From the first record below to the last, retype each one exactly.

===== The records

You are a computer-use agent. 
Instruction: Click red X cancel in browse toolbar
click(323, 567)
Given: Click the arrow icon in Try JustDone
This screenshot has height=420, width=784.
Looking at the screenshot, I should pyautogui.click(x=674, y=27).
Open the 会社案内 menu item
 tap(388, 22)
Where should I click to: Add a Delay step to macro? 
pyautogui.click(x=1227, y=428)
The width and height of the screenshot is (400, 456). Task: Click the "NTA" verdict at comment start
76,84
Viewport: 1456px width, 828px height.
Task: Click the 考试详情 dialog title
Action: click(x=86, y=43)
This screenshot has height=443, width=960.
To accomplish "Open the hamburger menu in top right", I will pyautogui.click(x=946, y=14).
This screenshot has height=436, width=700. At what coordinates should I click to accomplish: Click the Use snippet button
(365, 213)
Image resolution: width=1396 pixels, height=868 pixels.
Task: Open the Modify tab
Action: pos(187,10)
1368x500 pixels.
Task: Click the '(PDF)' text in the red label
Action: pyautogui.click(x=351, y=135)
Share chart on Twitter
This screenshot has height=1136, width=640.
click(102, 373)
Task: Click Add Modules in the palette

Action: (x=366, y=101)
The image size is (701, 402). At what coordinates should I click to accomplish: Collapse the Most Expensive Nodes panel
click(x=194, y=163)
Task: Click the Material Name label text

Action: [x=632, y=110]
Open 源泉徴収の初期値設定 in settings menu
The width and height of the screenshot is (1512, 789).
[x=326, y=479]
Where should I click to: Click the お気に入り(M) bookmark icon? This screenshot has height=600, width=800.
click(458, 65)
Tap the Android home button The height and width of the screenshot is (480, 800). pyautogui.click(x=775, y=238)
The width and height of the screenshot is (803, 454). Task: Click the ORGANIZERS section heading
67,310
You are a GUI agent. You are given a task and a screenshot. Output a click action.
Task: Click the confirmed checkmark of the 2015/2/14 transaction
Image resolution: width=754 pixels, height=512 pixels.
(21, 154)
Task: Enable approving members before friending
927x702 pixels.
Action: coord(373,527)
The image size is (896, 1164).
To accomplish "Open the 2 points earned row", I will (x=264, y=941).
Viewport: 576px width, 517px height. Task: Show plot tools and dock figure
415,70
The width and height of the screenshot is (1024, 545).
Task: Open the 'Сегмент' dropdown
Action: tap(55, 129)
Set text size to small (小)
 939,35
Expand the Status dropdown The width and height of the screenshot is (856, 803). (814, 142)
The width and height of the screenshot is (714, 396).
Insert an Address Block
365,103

==========

§ **Exercise result**:
You are a computer-use agent. 
Instruction: Click red X cancel in browse toolbar
click(323, 567)
Given: Click the arrow icon in Try JustDone
This screenshot has height=420, width=784.
Looking at the screenshot, I should pyautogui.click(x=674, y=27).
Open the 会社案内 menu item
 tap(388, 22)
Where should I click to: Add a Delay step to macro? 
pyautogui.click(x=1227, y=428)
The width and height of the screenshot is (400, 456). Task: Click the "NTA" verdict at comment start
76,84
Viewport: 1456px width, 828px height.
Task: Click the 考试详情 dialog title
Action: click(x=86, y=43)
This screenshot has height=443, width=960.
To accomplish "Open the hamburger menu in top right", I will pyautogui.click(x=946, y=14).
This screenshot has height=436, width=700. At what coordinates should I click to accomplish: Click the Use snippet button
(365, 213)
Image resolution: width=1396 pixels, height=868 pixels.
Task: Open the Modify tab
Action: pos(187,10)
1368x500 pixels.
Task: Click the '(PDF)' text in the red label
Action: pyautogui.click(x=351, y=135)
Share chart on Twitter
This screenshot has height=1136, width=640.
click(102, 373)
Task: Click Add Modules in the palette

Action: (x=366, y=101)
The image size is (701, 402). At what coordinates should I click to accomplish: Collapse the Most Expensive Nodes panel
click(x=194, y=163)
Task: Click the Material Name label text

Action: [x=632, y=110]
Open 源泉徴収の初期値設定 in settings menu
The width and height of the screenshot is (1512, 789).
[x=326, y=479]
Where should I click to: Click the お気に入り(M) bookmark icon? This screenshot has height=600, width=800.
click(458, 65)
Tap the Android home button The height and width of the screenshot is (480, 800). pyautogui.click(x=775, y=238)
The width and height of the screenshot is (803, 454). Task: Click the ORGANIZERS section heading
67,310
You are a GUI agent. You are given a task and a screenshot. Output a click action.
Task: Click the confirmed checkmark of the 2015/2/14 transaction
Image resolution: width=754 pixels, height=512 pixels.
(21, 154)
Task: Enable approving members before friending
927x702 pixels.
Action: coord(373,527)
The image size is (896, 1164).
To accomplish "Open the 2 points earned row", I will (x=264, y=941).
Viewport: 576px width, 517px height. Task: Show plot tools and dock figure
415,70
The width and height of the screenshot is (1024, 545).
Task: Open the 'Сегмент' dropdown
Action: tap(55, 129)
Set text size to small (小)
 939,35
Expand the Status dropdown The width and height of the screenshot is (856, 803). (814, 142)
The width and height of the screenshot is (714, 396).
Insert an Address Block
365,103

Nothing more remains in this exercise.